==== 引用文 ====
説明

バッテリ装置およびバッテリの昇温方法並びに車両

【課題】バッテリでの結露量の過度の増加を抑制する。
【解決手段】バッテリの昇温要求がなされたときには、終了後経過時間teが短いほど少なくなる傾向に推定蒸発量Qdを設定し(S110)、制御終了時推定結露量Qdfから推定蒸発量Qevを減じて制御前推定結露量Qdsを計算し(S120)、計算した制御前推定結露量Qdsが多いほど短くなる傾向に制御許容時間tcrefを設定し(S130)、設定した制御許容時間tcrefの範囲内で昇温送風制御を実行する(S140〜S190)。これにより、バッテリでの結露量の過度の増加を抑制することができる。この結果、バッテリで漏電を生じるのを抑制することができる。

【発明の詳細な説明】
【技術分野】
【0001】
本発明は、バッテリ装置およびバッテリの昇温方法並びに車両に関し、詳しくは、車両の駆動用の電力を供給するバッテリと車室内の空気をバッテリに送風可能な送風手段とを備える車載用のバッテリ装置およびそのバッテリ装置におけるバッテリの昇温方法並びにバッテリ装置を備える車両に関する。
====
- [作業目標 A]: 上の引用文について、次の(i)〜(iii)の記述が本文の内容と合致するかを「はい」または「いいえ」で判定し、それぞれ判定の決め手となる本文の語句を原文どおりに引用してください。(i) 制御前推定結露量Qdsが多いほど、制御許容時間tcrefは長く設定される。(ii) 送風手段は、車室内の空気をバッテリに送風できるものである。(iii) 本発明のバッテリは、車室内の照明用の電力を供給するものである。
- [作業目標 B]: バッテリ装置に関する上の引用文を、最後の段落の続きから書き進めてください。
==== データ抜粋 ====
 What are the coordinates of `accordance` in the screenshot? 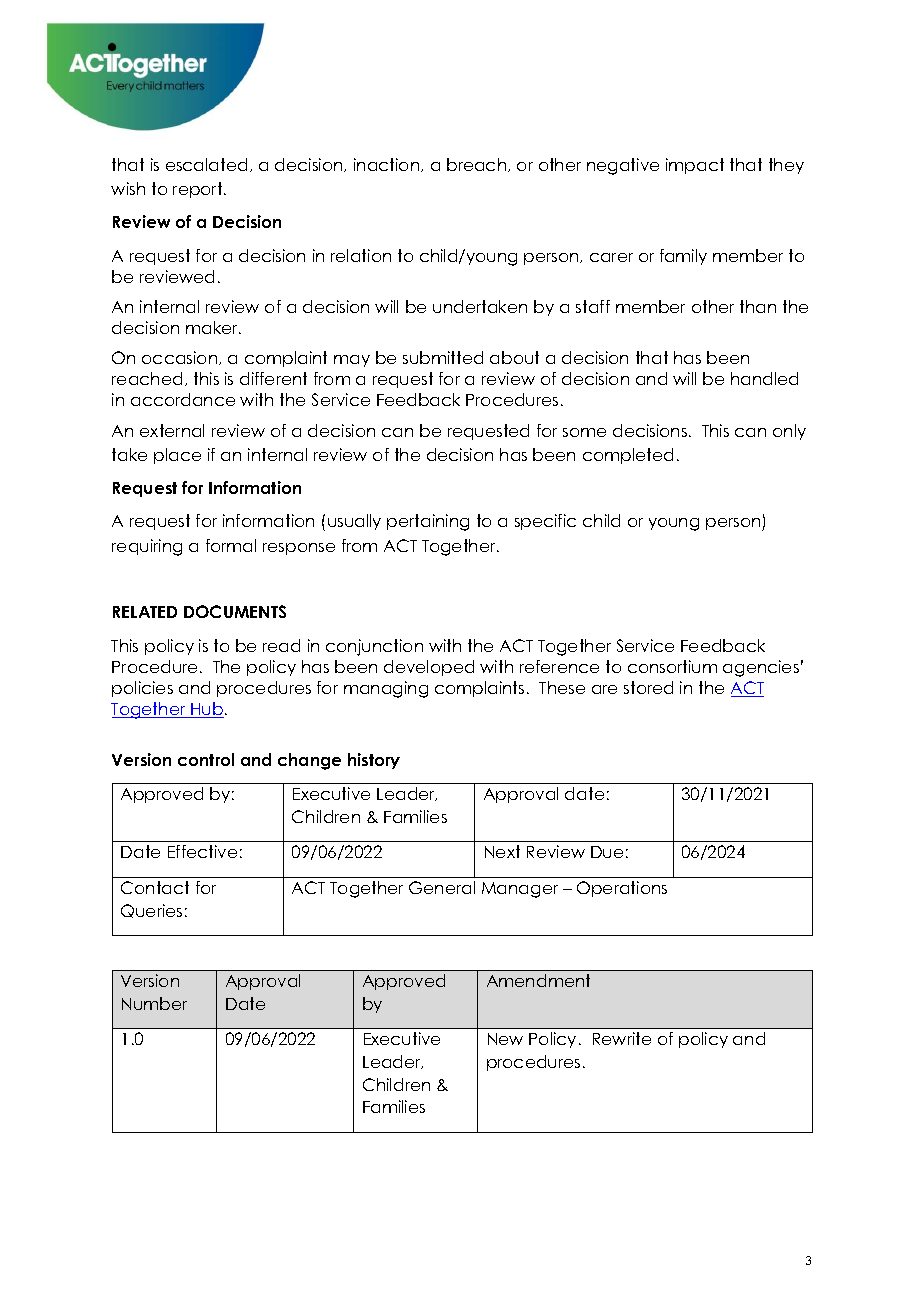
====
==== データ抜粋 ====
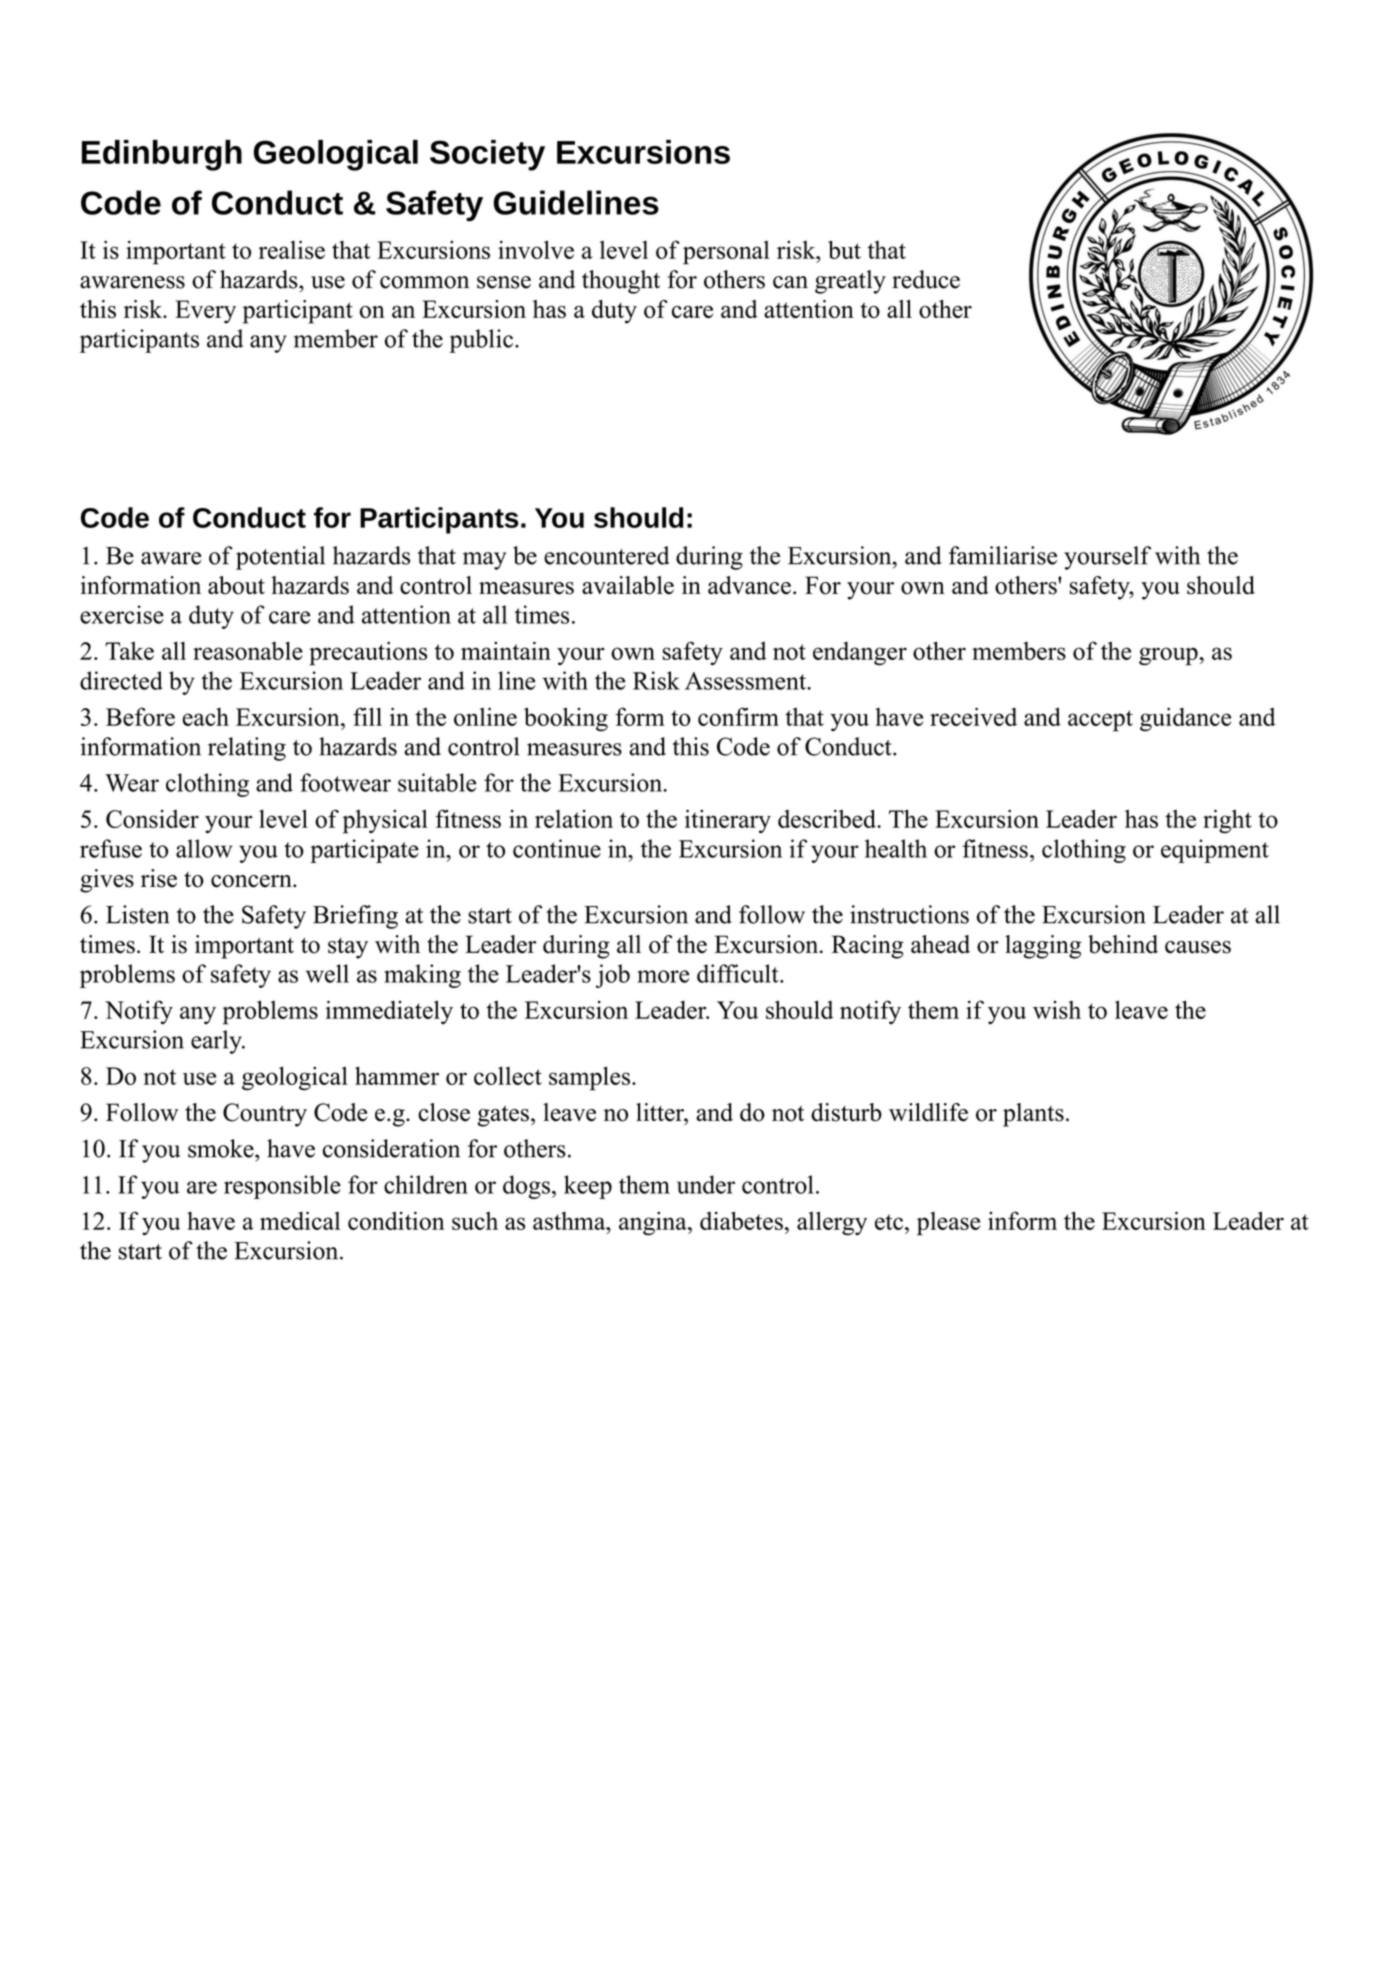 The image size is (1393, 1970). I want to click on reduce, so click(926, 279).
====
- [演習結果 A]:
(i) いいえ。「計算した制御前推定結露量Qdsが多いほど短くなる傾向に制御許容時間tcrefを設定し」
(ii) はい。「車室内の空気をバッテリに送風可能な送風手段」
(iii) いいえ。「車両の駆動用の電力を供給するバッテリ」

- [演習結果 B]:
【背景技術】
【0002】
従来、この種のバッテリ装置としては、車両に搭載されるバッテリと、車室内の空気をバッテリに送風する冷却ファンを有する温度制御装置と、を備えるものにおいて、バッテリが低温のときに、バッテリ温度と車室内温度と湿度とに基づいてバッテリの結露を抑制可能な送風量を目標値に設定してこの目標値に基づいて冷却ファンを制御するものが提案されている(例えば、特許文献1参照)。この装置では、こうした制御を行なうことにより、バッテリの結露を抑制しつつバッテリの昇温を行なっている。
【先行技術文献】
【特許文献】
【0003】
【特許文献1】特開2008−098060号公報
【発明の概要】
【発明が解決しようとする課題】
【0004】
しかしながら、上述の制御(以下、昇温送風制御という)を行なったとしても、車室内の温度やバッテリ温度,湿度によっては、実際には、バッテリで結露を生じる可能性がある。こうして結露を生じたとしても、時間の経過によって結露が解消してから次回の昇温送風制御を行なう場合には問題ないが、結露が解消していない状態で次回の昇温送風制御を行なう場合、結露水の蒸発量や残留している結露量などに拘わらずに同一態様の昇温送風制御を行なうと、蒸発しなかった結露水の蓄積によって結露量が過度に増加し、バッテリで漏電を生じるおそれがある。
【0005】
本発明のバッテリ装置およびバッテリの昇温方法並びに車両は、バッテリでの結露量の過度の増加を抑制することを主目的とする。
【課題を解決するための手段】
【0006】
本発明のバッテリ装置およびバッテリの昇温方法並びに車両は、上述の主目的を達成するために以下の手段を採った。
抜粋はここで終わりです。